Las entradas cuestan 100 dólares. Los porteros del Roseland Ballroom, que también visten de negro, están muy ocupados para eso de la cortesía. Uno de ellos escanea mi entrada con una pistola del futuro y mecánicamente mueve la mano para indicarme que entre. «Enjoy —dice— coat check downstairs». Armados de linternas, los porteros buscan y rebuscan en las mochilas de los entrantes. Decomisan botellas que puedan contener hidroxido de butirato (GHB) u otras drogas que pueden inducir estados de coma; desenrollan las toallas que los clientes traen en sus mochilas, las bolas de medias que estos han empacado cuidadosamente, los cambios de ropa, las camisetas que los clientes han traído para cambiarse después de la fiesta. Mientras tanto otros «porteros asistentes», digamos, chequean bolsillos, abren billeteras, y decomisan cámaras, serios y apurados.

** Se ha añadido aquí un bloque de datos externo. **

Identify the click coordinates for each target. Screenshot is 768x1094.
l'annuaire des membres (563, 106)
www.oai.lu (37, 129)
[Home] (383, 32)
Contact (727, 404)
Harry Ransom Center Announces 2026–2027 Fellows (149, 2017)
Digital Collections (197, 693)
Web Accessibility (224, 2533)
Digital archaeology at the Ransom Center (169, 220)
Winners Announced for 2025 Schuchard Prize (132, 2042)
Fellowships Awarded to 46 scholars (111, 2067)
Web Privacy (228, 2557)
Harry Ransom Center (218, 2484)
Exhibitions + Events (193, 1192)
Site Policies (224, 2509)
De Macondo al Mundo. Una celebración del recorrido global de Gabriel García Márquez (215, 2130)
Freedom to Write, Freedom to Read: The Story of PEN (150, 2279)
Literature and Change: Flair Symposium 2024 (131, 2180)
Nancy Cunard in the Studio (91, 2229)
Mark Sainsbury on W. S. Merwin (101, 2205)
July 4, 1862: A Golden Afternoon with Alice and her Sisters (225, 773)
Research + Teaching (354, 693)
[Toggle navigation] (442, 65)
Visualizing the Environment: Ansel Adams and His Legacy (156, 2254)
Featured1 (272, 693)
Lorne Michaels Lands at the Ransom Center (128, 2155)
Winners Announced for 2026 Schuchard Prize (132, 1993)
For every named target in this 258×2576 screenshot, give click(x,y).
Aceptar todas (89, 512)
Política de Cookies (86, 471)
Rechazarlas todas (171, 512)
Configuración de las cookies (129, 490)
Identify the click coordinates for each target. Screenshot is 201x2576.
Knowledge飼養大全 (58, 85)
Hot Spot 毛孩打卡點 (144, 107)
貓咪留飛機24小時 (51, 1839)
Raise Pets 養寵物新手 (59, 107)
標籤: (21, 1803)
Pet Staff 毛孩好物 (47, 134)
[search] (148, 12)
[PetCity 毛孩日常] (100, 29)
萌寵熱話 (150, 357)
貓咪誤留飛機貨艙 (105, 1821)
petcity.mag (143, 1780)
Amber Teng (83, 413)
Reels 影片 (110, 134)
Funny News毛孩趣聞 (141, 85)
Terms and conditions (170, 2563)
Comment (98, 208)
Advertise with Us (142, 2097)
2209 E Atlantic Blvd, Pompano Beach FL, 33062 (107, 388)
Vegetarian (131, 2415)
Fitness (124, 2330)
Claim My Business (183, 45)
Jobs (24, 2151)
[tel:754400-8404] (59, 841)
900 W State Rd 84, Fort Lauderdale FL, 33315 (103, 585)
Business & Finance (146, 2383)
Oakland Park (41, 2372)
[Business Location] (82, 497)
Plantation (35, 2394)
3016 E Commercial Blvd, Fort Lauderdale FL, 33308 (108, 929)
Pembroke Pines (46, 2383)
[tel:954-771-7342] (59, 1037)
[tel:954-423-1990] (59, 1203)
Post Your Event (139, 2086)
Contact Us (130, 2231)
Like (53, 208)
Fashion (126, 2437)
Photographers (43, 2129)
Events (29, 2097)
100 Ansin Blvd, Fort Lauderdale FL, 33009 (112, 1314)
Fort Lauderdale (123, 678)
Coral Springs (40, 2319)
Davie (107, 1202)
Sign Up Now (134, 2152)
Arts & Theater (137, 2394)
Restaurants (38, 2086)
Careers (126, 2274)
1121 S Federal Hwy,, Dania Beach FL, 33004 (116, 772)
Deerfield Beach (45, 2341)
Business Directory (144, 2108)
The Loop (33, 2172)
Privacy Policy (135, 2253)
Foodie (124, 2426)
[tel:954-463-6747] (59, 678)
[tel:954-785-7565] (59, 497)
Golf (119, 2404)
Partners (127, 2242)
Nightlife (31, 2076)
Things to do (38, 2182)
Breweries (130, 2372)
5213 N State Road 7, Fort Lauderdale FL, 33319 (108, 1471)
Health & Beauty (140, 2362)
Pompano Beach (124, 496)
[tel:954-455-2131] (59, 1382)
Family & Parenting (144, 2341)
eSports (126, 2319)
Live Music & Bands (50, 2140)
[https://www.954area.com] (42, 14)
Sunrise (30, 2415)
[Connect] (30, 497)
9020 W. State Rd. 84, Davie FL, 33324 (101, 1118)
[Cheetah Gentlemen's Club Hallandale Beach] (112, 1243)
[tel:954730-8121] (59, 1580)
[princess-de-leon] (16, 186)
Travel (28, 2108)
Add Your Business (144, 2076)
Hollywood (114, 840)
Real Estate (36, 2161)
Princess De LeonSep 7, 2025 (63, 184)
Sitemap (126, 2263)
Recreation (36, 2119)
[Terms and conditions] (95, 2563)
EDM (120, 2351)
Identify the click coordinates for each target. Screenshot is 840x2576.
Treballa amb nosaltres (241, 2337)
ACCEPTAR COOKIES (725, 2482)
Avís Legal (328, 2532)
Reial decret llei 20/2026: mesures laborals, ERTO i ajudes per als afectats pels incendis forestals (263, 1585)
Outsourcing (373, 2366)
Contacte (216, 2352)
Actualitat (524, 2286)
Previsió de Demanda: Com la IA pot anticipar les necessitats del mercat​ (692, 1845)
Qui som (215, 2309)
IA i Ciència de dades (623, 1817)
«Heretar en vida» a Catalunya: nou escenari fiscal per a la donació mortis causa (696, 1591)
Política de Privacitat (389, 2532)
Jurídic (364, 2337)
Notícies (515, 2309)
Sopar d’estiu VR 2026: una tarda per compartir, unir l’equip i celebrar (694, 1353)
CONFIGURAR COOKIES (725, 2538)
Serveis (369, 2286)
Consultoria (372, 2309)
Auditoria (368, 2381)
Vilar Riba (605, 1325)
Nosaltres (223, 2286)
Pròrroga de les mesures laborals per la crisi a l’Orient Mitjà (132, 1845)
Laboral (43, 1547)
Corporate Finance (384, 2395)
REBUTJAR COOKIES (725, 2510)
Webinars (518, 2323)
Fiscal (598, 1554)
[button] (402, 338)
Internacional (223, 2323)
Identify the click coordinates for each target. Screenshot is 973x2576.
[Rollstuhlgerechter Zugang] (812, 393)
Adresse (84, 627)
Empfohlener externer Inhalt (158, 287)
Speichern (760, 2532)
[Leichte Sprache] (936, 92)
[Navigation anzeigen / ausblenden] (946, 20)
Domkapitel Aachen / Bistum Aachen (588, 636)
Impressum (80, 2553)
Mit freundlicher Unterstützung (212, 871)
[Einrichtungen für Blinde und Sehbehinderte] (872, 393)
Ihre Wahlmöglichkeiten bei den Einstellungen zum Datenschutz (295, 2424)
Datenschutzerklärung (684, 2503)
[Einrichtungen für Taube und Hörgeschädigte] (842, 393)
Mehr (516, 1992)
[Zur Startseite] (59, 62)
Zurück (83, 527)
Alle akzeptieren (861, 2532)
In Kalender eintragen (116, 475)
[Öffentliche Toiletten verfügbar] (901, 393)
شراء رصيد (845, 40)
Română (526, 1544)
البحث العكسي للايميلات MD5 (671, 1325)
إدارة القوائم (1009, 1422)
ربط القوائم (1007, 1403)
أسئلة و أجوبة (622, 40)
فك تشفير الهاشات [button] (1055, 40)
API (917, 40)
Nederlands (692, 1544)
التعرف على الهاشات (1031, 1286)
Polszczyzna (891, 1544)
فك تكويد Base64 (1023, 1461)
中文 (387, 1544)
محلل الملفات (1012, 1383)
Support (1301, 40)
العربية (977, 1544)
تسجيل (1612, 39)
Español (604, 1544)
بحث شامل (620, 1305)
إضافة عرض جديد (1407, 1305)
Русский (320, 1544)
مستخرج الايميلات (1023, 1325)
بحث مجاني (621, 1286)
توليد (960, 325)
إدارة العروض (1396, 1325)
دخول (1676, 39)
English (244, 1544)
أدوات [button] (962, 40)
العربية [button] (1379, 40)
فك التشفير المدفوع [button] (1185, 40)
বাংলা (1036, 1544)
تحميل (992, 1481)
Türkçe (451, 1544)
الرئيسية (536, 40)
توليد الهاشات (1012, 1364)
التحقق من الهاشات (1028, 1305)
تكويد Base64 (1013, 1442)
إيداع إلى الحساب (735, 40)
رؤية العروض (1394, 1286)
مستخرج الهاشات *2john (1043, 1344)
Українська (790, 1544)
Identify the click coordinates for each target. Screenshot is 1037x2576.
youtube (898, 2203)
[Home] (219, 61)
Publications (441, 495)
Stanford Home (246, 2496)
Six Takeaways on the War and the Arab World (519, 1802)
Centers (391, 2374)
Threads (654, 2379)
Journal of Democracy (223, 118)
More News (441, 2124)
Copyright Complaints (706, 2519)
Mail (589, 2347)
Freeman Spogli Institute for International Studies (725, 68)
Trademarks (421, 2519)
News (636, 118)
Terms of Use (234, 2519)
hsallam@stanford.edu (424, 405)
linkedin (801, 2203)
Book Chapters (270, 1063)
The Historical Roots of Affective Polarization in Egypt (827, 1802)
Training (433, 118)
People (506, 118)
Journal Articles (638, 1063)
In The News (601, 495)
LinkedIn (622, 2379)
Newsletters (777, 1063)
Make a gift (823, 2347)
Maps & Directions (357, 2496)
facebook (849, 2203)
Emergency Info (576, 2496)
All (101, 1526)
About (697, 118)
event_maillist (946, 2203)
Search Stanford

Yo vengo sin mochila y entro sin contratiempos. Camino hacia un segundo chequeo, entrego lo que queda de mi boleto y ya adentro una muchacha, sonriente a más no poder, me da un volante que me habla de los peligros de las drogas, y que los promotores de la fiesta tienen «cero tolerancia» para esas cosas y etc. Debidamente advertido, sigo hacia el sótano junto con una masa humana, un pelotón de musculosos que se hace mas y mas grande, y mas y mas sonoro a medida que avanzamos. Bajamos al sótano hombro a hombro. Cuero y coquetería por todos lados; cantidades de intercambios de miradas, y de sonrisas, auténticas y nerviosas. En el sótano muchos están cambiando de ropa. Otros se disfrazan, otros se maquillan, otros chequean el perímetro como con radares internos. Risas, agudas, graves, drogadas, irrumpen el muchedumbroso [sic] murmullo. Algunos clientes están desnudos. Un tipo de unos sesenta y tantos años está desnudo, cambiándose, transformándose de ciudadano corriente a Leather Man. Su piel es casi exageradamente arrugada. En este sótano hay docenas de vendedores, con sus mesas, carteles y mercancías, un mercadillo donde se vende látigos para caballo, collares de perro, cadenas para el cuello, asfixiantes mascaras de cuero negro, brazaletes con púas y sin ellas. Hay lugares par tomarse fotos profesionales, por veinte dólares, y hay largas colas para hacerlo. Dos muchachas japonesas toman su turno posando ante la cámara: visten de vinilo negro, pegadísimo como una segunda piel. Encaramadas en tacones increíblemente altos, observan la cámara silentes y serias. Cerca, hay otras largas colas que terminan en los baños, los que son usados por hombres y mujeres indistintamente.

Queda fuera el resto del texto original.